_Work order_
Reproduce the following records word for word, leaving out the pictures.

[Data in this exercise — start]

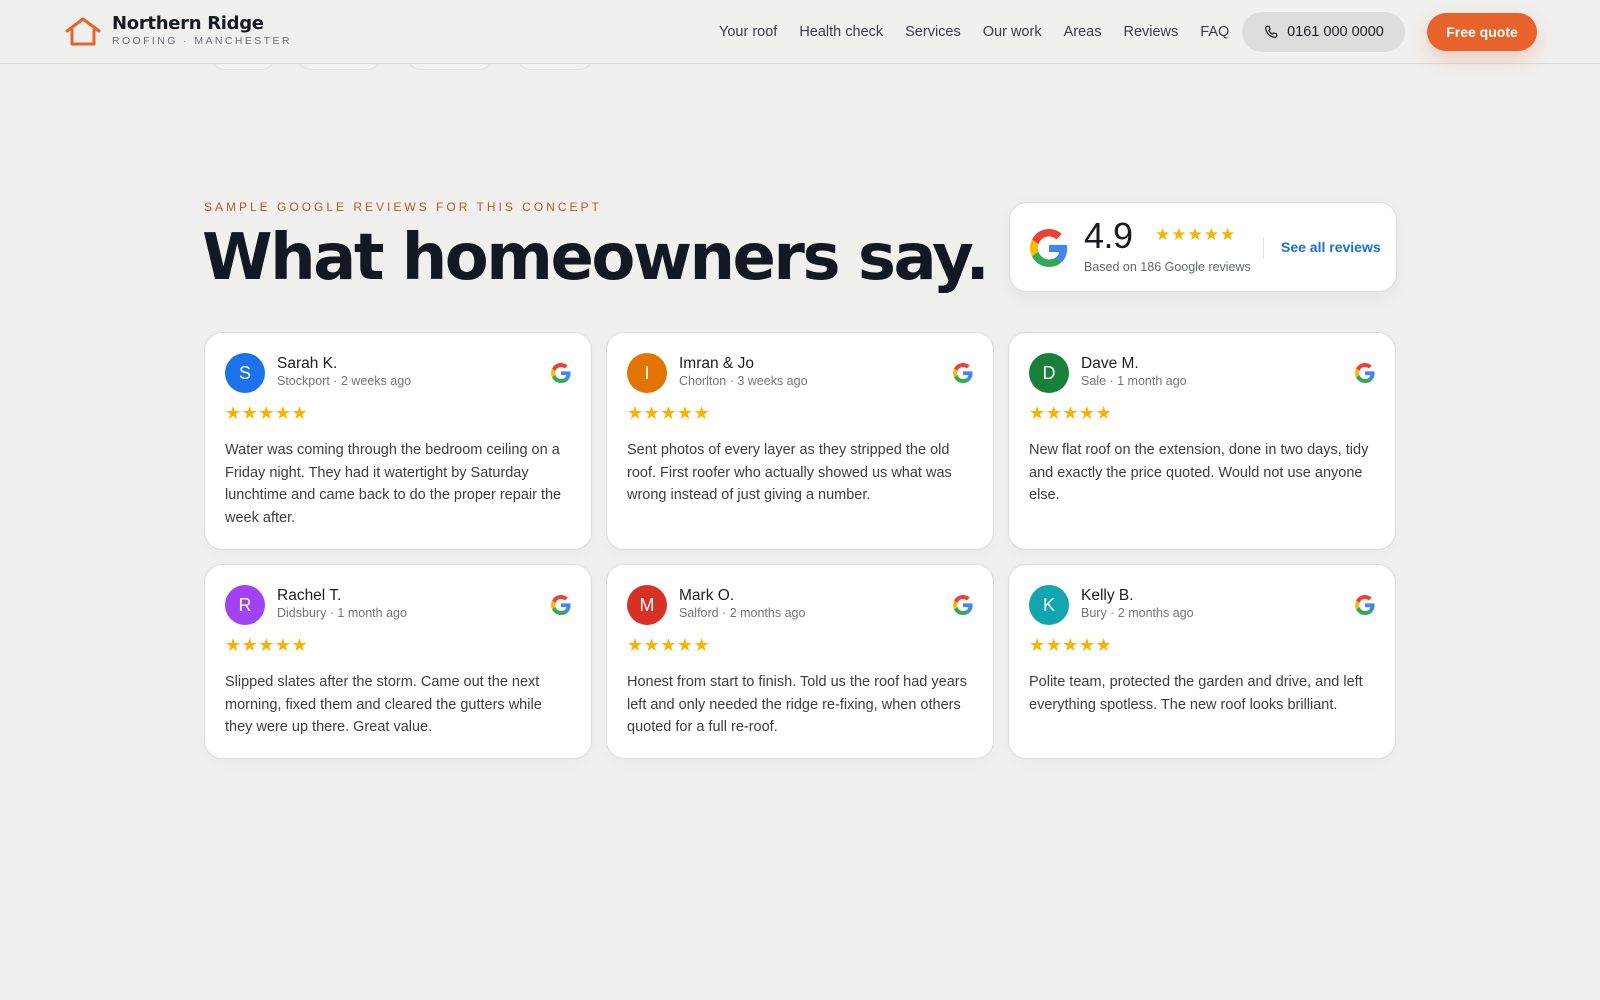 This screenshot has width=1600, height=1000. What do you see at coordinates (1482, 32) in the screenshot?
I see `free-quote-button: Free quote` at bounding box center [1482, 32].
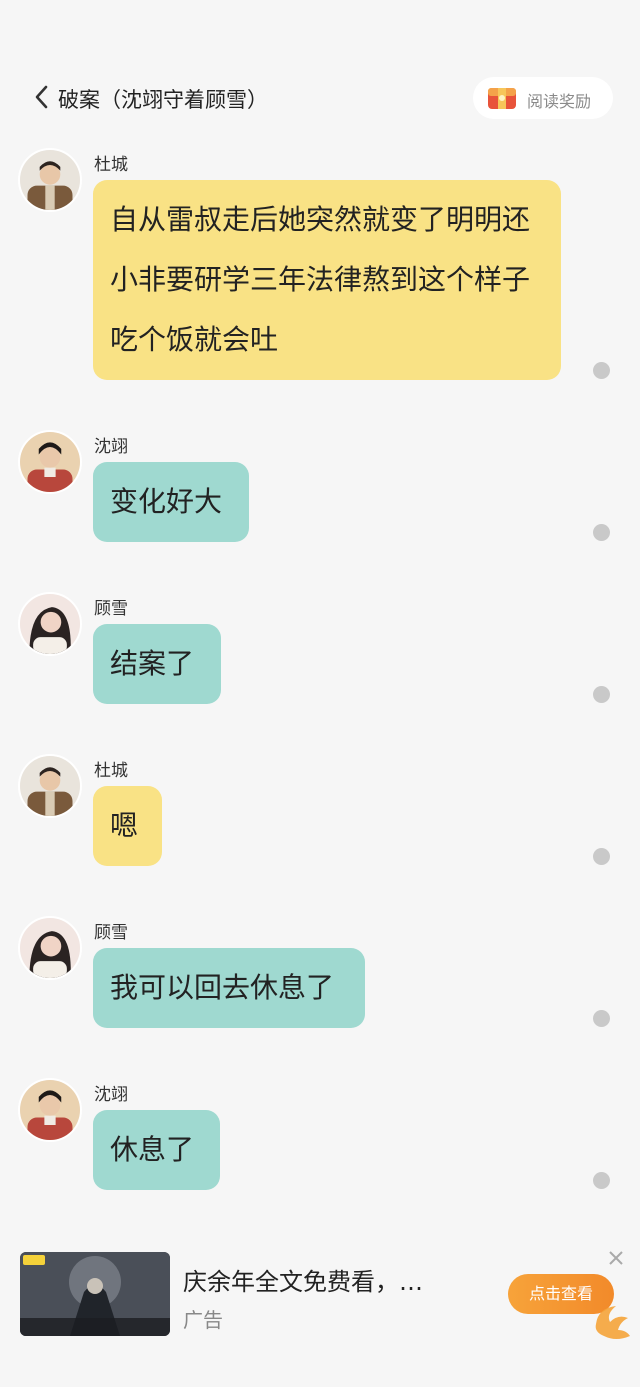 This screenshot has height=1387, width=640. I want to click on message-bubble: 嗯, so click(128, 826).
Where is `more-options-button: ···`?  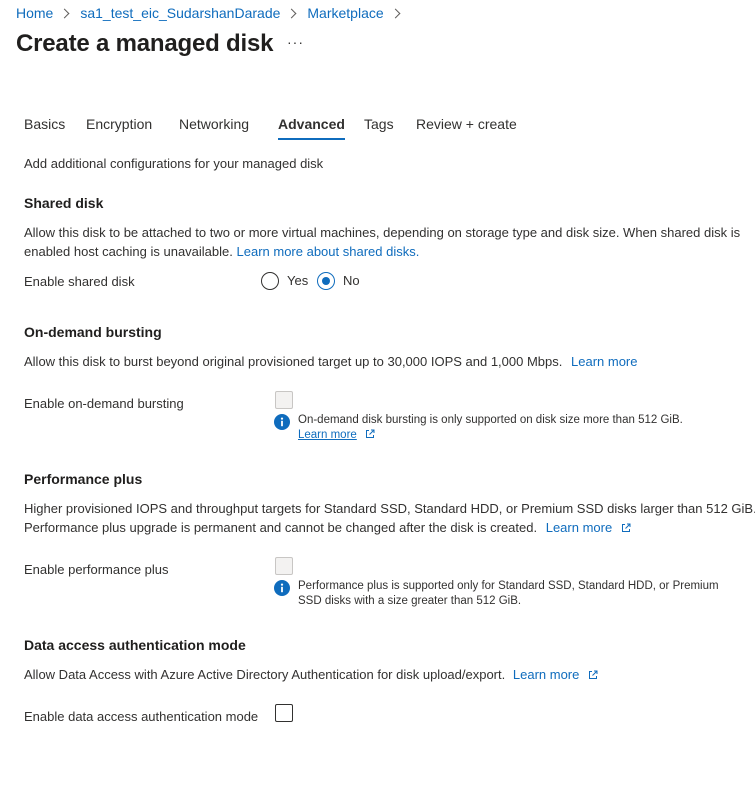
more-options-button: ··· is located at coordinates (296, 44).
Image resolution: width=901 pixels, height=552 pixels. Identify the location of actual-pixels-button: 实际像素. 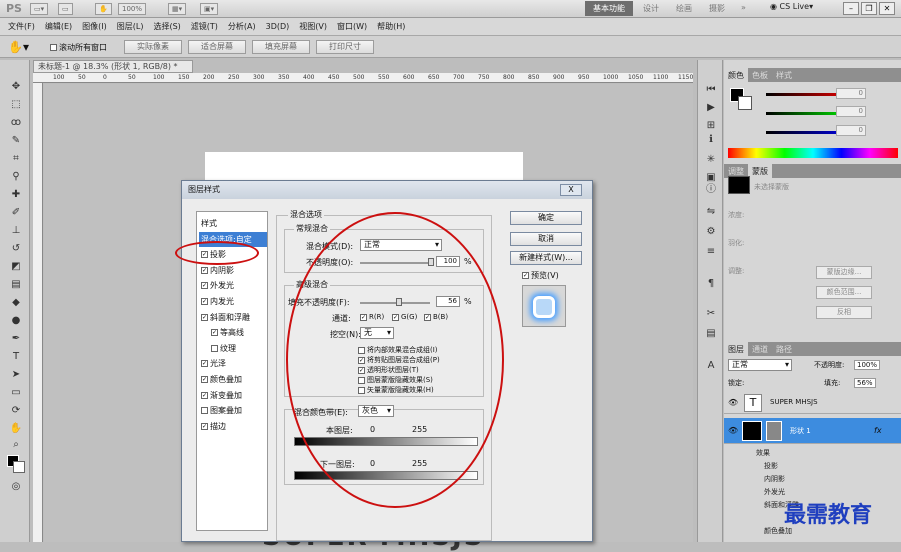
(153, 47).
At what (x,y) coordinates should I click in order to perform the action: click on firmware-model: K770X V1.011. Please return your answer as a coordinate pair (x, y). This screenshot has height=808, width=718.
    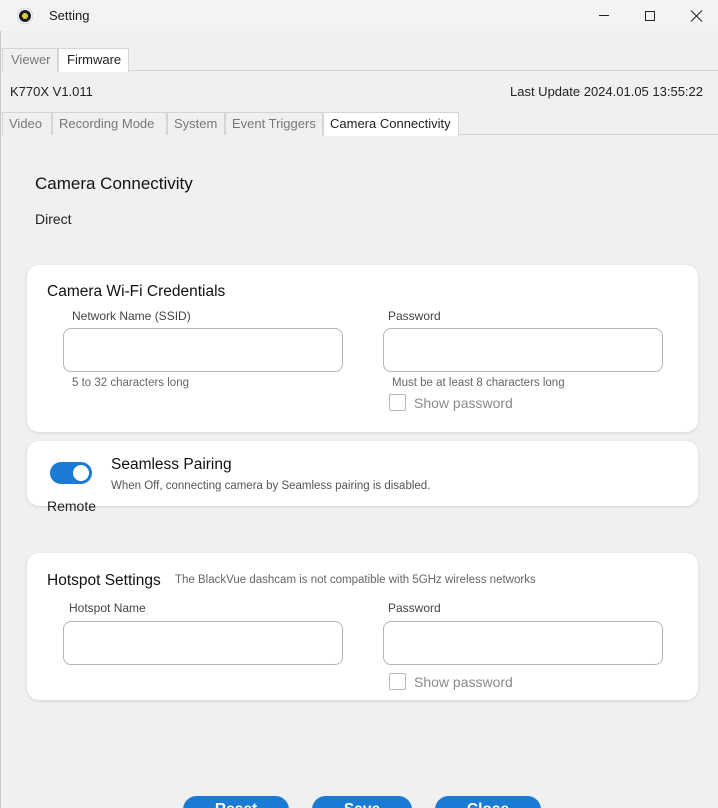
    Looking at the image, I should click on (52, 92).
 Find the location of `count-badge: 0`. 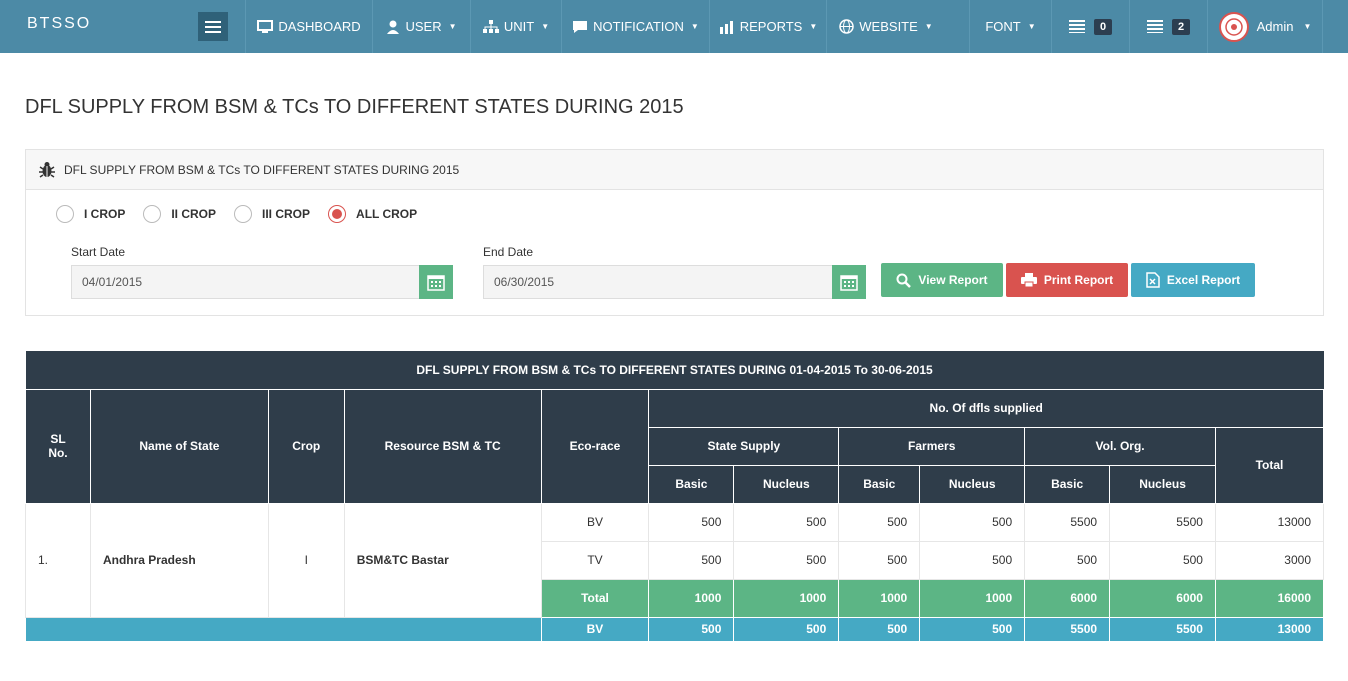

[Data in this exercise — finish]

_Solution for this exercise_
 This screenshot has width=1600, height=1000. What do you see at coordinates (1482, 32) in the screenshot?
I see `free-quote-button: Free quote` at bounding box center [1482, 32].
 This screenshot has height=1387, width=640. I want to click on message-bubble: 嗯, so click(128, 826).
Where is `more-options-button: ···`?  
more-options-button: ··· is located at coordinates (296, 44).
Image resolution: width=901 pixels, height=552 pixels. Identify the location of actual-pixels-button: 实际像素. 
(153, 47).
At what (x,y) coordinates should I click in order to perform the action: click on firmware-model: K770X V1.011. Please return your answer as a coordinate pair (x, y). This screenshot has height=808, width=718.
    Looking at the image, I should click on (52, 92).
 Find the location of `count-badge: 0`. 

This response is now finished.